Die U16-Nationalmannschaft hat vom 24. bis zum 29. Mai einen Leistungssportaustausch im Rahmen einer Maßnahme des Deutsch-Französischen Jugendwerkes (DFJW) in Mazamet absolviert. Das zweite Saisonhighlight bot den Jungs ein bunt gemischtes Rahmenprogramm.

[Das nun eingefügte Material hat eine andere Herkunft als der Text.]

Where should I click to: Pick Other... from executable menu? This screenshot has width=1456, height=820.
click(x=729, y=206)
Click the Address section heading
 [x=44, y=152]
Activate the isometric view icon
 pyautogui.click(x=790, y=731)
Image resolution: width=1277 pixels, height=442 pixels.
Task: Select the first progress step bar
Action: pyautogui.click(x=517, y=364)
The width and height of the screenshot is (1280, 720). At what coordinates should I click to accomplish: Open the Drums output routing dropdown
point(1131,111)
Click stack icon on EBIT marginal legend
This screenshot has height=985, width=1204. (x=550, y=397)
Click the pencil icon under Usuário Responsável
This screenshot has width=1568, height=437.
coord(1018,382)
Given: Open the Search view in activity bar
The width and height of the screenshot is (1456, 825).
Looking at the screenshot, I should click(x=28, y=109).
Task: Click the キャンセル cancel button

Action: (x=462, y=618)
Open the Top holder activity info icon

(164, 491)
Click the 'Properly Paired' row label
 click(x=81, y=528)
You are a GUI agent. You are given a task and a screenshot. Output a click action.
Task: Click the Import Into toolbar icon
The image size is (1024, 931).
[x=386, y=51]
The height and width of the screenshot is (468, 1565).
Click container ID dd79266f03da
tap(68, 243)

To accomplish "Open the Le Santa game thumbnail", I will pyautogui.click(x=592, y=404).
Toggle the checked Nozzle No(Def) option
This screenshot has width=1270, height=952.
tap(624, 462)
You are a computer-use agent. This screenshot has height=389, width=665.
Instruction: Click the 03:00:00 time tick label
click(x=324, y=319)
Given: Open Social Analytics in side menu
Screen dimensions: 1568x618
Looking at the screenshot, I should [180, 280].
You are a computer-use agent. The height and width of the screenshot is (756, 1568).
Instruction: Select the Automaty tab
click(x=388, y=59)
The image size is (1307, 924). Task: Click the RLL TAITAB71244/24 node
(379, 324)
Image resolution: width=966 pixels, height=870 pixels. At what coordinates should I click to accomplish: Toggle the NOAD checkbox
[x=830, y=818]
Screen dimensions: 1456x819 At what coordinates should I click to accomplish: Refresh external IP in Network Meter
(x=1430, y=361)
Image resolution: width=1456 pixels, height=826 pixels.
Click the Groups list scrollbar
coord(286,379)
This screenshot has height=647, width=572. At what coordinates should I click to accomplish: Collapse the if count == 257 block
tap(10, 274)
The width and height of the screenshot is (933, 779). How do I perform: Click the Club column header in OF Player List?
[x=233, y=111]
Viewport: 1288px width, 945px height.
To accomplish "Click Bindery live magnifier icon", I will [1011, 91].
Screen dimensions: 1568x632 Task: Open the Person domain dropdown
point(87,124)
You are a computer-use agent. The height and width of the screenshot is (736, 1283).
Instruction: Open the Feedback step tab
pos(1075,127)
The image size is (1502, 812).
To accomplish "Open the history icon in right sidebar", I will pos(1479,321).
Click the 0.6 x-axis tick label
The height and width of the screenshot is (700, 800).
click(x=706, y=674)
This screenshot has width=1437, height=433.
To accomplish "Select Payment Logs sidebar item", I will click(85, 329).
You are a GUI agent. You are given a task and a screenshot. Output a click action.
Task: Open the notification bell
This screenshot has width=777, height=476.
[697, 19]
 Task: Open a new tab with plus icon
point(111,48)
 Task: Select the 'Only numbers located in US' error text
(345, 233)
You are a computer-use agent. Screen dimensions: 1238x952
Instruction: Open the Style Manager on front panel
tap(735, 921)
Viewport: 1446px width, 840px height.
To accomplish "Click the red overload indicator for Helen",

Die Maßnahme begann mit einem 7er-Turnier des Comitè du Tarn. Das deutsche Team wurde dazu in zwei Mannschaften aufgeteilt, die beide in der höchsten „Elite-Liga“ spielten. Mit 14 Teams in der Altersklasse U16 wurde ein attraktiver Wettkampf geboten. Eine DRJ-Auswahl konnte sich für das Finale gegen den Gailllac Rugby Club qualifizieren. Dort unterlag man aber und erreichte damit den zweiten Platz im Turnier. Der U16-Teammanager Robby Lehmann zog ein positves Fazit. „Wir haben viel gelernt. Das Turnier ist auf einem sehr hohen sportlichen Level. Die Jungs können sehr viel mitnehmen.“

Höhepunkt der gesamten Begegnung war das Spiel gegen eine Regionalauswahl des Comité du Tarn am Sonntag. Die Erfahrungen der letzten Jahre zeigten, dass dieses Spiel schwer werden wird. „Die Franzosen gehören traditionell zu den stärksten Gegnern, gegen die man spielen kann. Die Spiele während des letzten DFJW haben gezeigt, dass die technischen Qualitäten der Franzosen den unseren überlegen sind,“ sagte U16-Nationaltrainer Tim Wimberg vor Beginn der Maßnahme. Am Ende unterlag die DRJ-Auswahl nur knapp mit 26:30.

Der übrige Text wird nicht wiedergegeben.